Kanykei Kalieva, Senior Lecturer at Kyrgyzstan-Turkey Manas University
2014-2015 Fulbright Visiting Scholar at the University of Massachusetts, Boston
Outreach Lecturing Fund participant at St. Bonaventure University
It has been almost twenty-five years since the collapse of the Soviet Union, which resulted in an extensive transformation of economic, political, and social spheres of all five states of Central Asia. The transition to market based economies, parliamentary democracies, and the shift to globalization have had an enormous impact on the lives of all in the region, women in particular. As a Fulbright Visiting Scholar, I am researching/lecturing “How Poetry and Music Impact Female Identity: A Comparison of the United States and Post-Soviet Kyrgyzstan.”
In April, I was a keynote speaker for Women’s Day at St. Bonaventure University in New York state, discussing the impact of poetry and music on female identity in the post-Soviet Kyrgyzstan society and in the United States. This lecture was held as part of this year’s Women’s History Month celebration.
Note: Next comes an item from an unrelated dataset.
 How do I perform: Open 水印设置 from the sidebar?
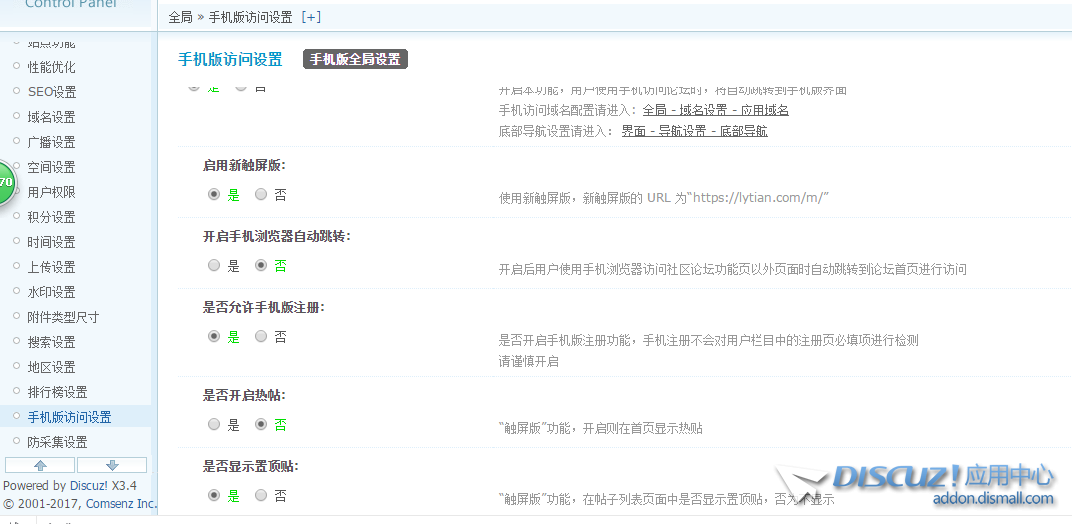[51, 292]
I presented two papers at St. Bonaventure’s 2015 Mary Devereux Lecture. The first was titled “How Poetry and Music Impact Female Identity in the US and in the Post-Soviet Kyrgyz Republic.” This lecture explored the importance of poetry and music to the Kyrgyz people and the ways in which it gives insight to the changes in the role of women in Kyrgyz and American society over time. My second lecture was titled “Kyrgyz Culture through the Eyes of Women Poets.” This lecture and PowerPoint presentation included audio, video, and photography.
Despite the common past, shared Soviet background and simultaneous independence, each country of the Central Asian region has tried to find its own answer to their national identity in the post-Soviet period. There are many significant differences in the traditions, customs, values, spiritual beliefs, and history of contemporary Kyrgyzstan. Throughout the twentieth century, Kyrgyz people experienced the process of formation and establishment of their own customs and traditions. Therefore, in order to understand and appreciate Kyrgyz culture and women’s identity development, it is important to identify the ways in how they preserve cultural, educational heritage in its original intact view, and expand it in line with the new developments of globalization and change their lives for better.
Kyrgyz nation’s identity is made up of every person’s own character combined with their family, people and social roots. As we know, identity, like culture, is ever changing. From the ancient times Kyrgyz traditions, national literature, folklore and art were defined as distinct from their neighboring countries. Therefore, to understand the Kyrgyz national identity and identity of Kyrgyz women in the modern period, it is necessary to review some of the characteristics, traditions, customs, national and natural heritages of Kyrgyz, values, beliefs, symbols, and events that have contributed to the country’s history.
The relationship between identity and poetry has been studied little in Kyrgyzstan. Preliminary findings of sociological research about Kyrgyz women have shown that independence from the Soviet Union and Kyrgyzstan’s transition to a market economy have changed the status of contemporary Kyrgyz women. The identity of the modern Kyrgyz woman is linked to three different pasts:
- pre-Soviet time, associated not only with illiteracy, no written script and isolation where women were treated as personal property with no rights, but also with famous women leaders, rich sources for oral poetry and folk music, and with ooz-komuz (mouth harp) which represents not only musical instrument, but philosophy of nomadic nation;
- Soviet time, when women became literate, poetry collections by women were published, but remained isolated from other countries of the world; however, during this time, Kyrgyzstan developed considerably in cultural, educational, and social life;
- post-Soviet time, when the first female president of Kyrgyzstan (from July 2010 to December 2011) Roza Otunbayeva’s role as president promoted the status of women in the country, and when female identity issues increased with the rise of religious, ethnic, regional, and domestic violence against women, forced marriages, and employment discrimination.
My lecture also touched on the works of Kyrgyz writer Chinghiz Aitmatov, the most celebrated representative of Kyrgyz national identity. A major theme in Aitmatov’s stories concern inequality among male and female members of traditional Central Asian society. Aitmatov’s works have been translated into more than 170 languages and, according to UNESCO, he is among the world’s most-read contemporary authors.
I would like to express my gratitude to the Fulbright Program, to St. Bonaventure University staff, and to Dr. Alva Cellini, director of the women’s studies program at St. Bonaventure for the invitation and organization of this visit and to university faculty staff and students for their welcome and interest in sharing cultures, including poetry and music. This lecture was a good resource for building new connections and promoting mutual understanding of two cultures. It is a new connection between Kyrgyz and American scholars which creates a new cross-cultural and feminist perspective and promotes understanding of the status of female identity through the arts in the United States and Kyrgyzstan societies.